Blaming the NRA did not help his cause as polls showed that the Manchin-Toomey bill was voted down because it would have had no impact on gun crime or future mass-shootings. It only made more legal gun sales subject to federal databases, but did nothing about illegal gun sales or mental health or any of the issues actually related to gun crime and mass shooting.

Obama's defeat was equally a defeat for the pro-Obama media, who unashamedly does his bidding. Instead of educating the public about the complexity of the debate and the history of gun ownership, the mainstream media was more intent on placating the president than educating the public. So, with the large-scale media support, why did the president lose the Senate vote?

He lost a golden opportunity to bring rational debate to a country where gun ownership is a constitutional right. Had he convened a cross-sectional group of advisors to investigate whether gun controls are properly applied, the outcome would have been less divisive. Keen to win, he railroaded this bill through Congress with tactics that boomeranged in his face rather embarrassingly.

The Sandy Hook massacre propelled Obama into action in a way that his hometown, Chicago, with its excessive gun killings, failed to do. Why? Gun killings in Chicago is mostly black on black violence whereas Sandy Hook was about a young white man who killed a number of white teachers and children in a gruesome attack.

How better to put the National Rifle Association (NRA) on a guilt trip, often tarred as racist and right wing. The NRA pre-empted this by proposing a federal plan, supported by the Sandy Hook community that would arm and train security guards to stop assassins from targeting schools.

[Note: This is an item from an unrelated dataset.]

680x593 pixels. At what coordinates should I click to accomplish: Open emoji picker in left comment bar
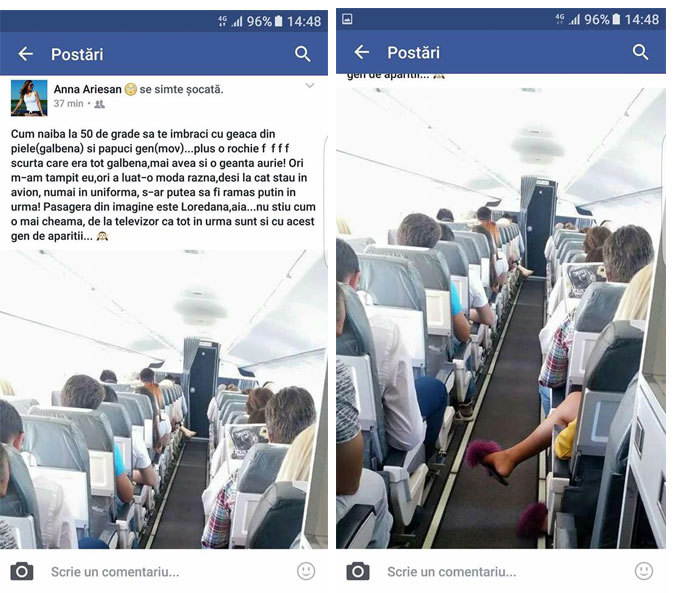tap(306, 571)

 To add insult to injury, Obama used Gaby Giffords, his former party colleague who was a victim of a near-fatal shooting, and the Sandy Hook victims, to grace the halls of Congress to play on the emotions of those opposed to his proposal.

When five Democrat Senators voted against Obama he threw a hissy fit, unbecoming of a president. In a fit of rage, one of his minions, Organizing for Action (OFA), promised to harass those Senators to alienate them from their constituencies, with a view to the 2014 elections.

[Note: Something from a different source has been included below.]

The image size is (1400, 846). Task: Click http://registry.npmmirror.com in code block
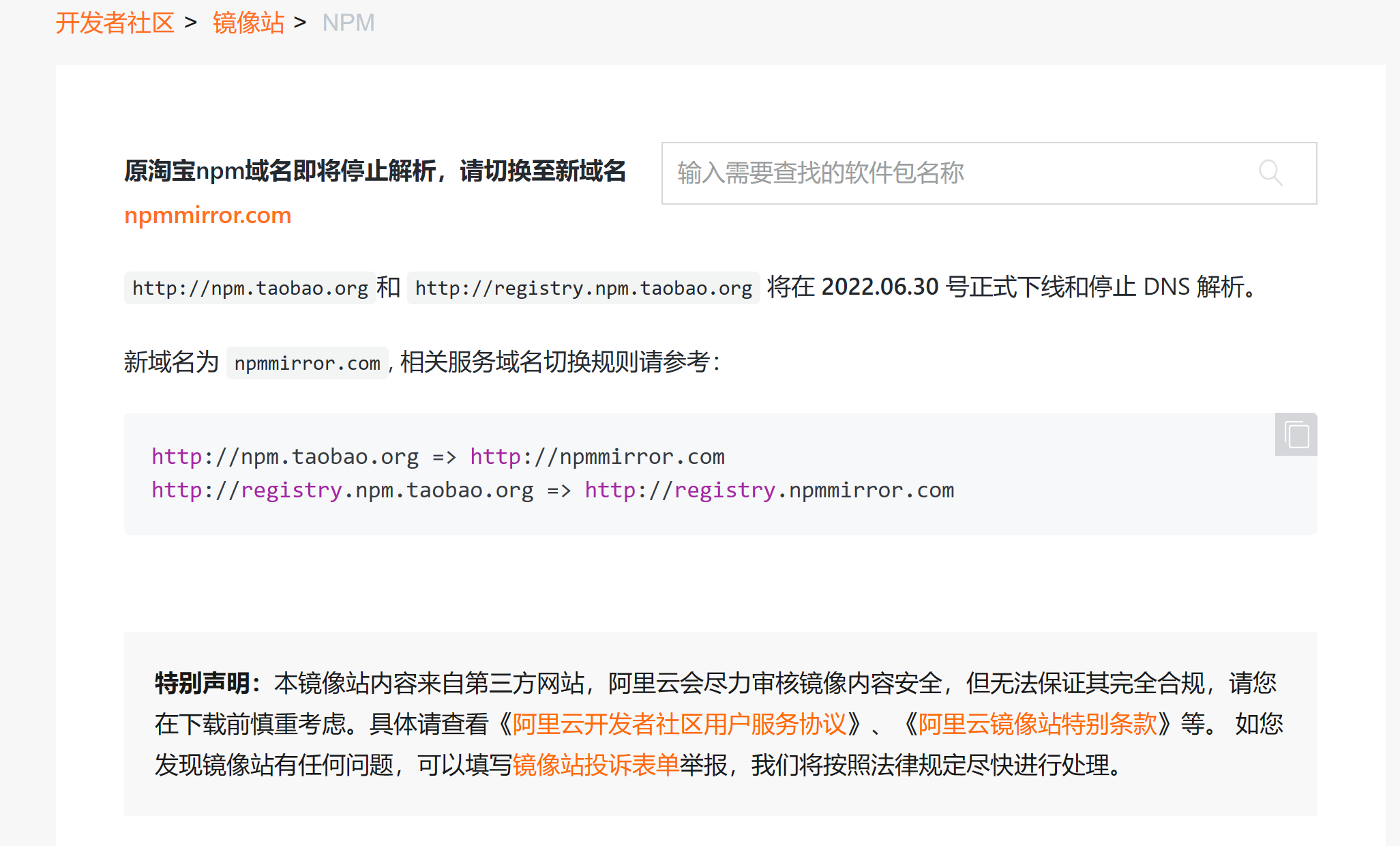[x=770, y=490]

This fit of pique, ignores the history of gun ownership in the USA and how it ended up as the Second Amendment in the American Constitution. If Obama is really keen to transform the law, then he should start a public conversation and take some lessons from SA's first democratically elected President Nelson Mandela.

A unifier par excellence, Mandela knew that the two hot potatoes of his presidency - the death penalty and abortion - could potentially leave deep fissures within an already divided society. His tactic was to enhance conversation rather than shut down debate.

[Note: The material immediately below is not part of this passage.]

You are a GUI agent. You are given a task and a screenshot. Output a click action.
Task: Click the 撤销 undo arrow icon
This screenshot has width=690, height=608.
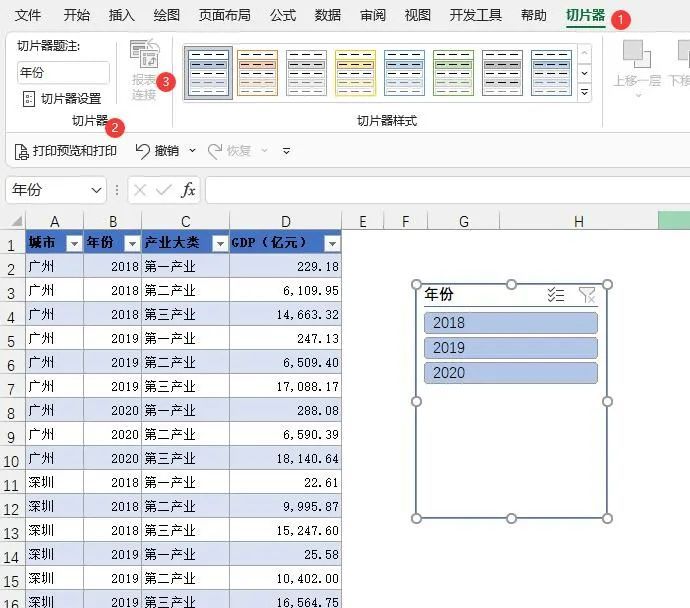(143, 151)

Using Parliament in its true Socratic sense, he opened up these ideological powder kegs to the public and invited all constituencies to make submissions and debate the death penalty and abortion in public. He turned Parliament into a veritable demonstration of multi-party participation and consensus building.

Perhaps the time has arrived for the USA to open up this powder keg for rational unemotional debate. How it is done is the trick. Meanwhile those who judge Americans harshly for clinging to their Second Amendment, spare a thought for those saved by guns.

Apropos the USA's gun control laws, some perspective on their crime rates is instructive. While the USA's murder rate per capita is the highest in the developed world at 8 times higher than similar economically and politically developed countries which are on average below 0.5% and none over 1,0%, with a population of 313 million, its murder rate is 15 200 of which 9,960 are firearm related.

The gun-related death rate per 100 000 is 3.2.  South Africa with a population of roughly 50 million has a murder rate of approximately 17 000 of which 6,400 are firearm related. Gun-related deaths per 100 000 account for 12.8 persons.  

Lest we become arrogant and judge the USA, a close look at SA, should let us hang our heads in shame.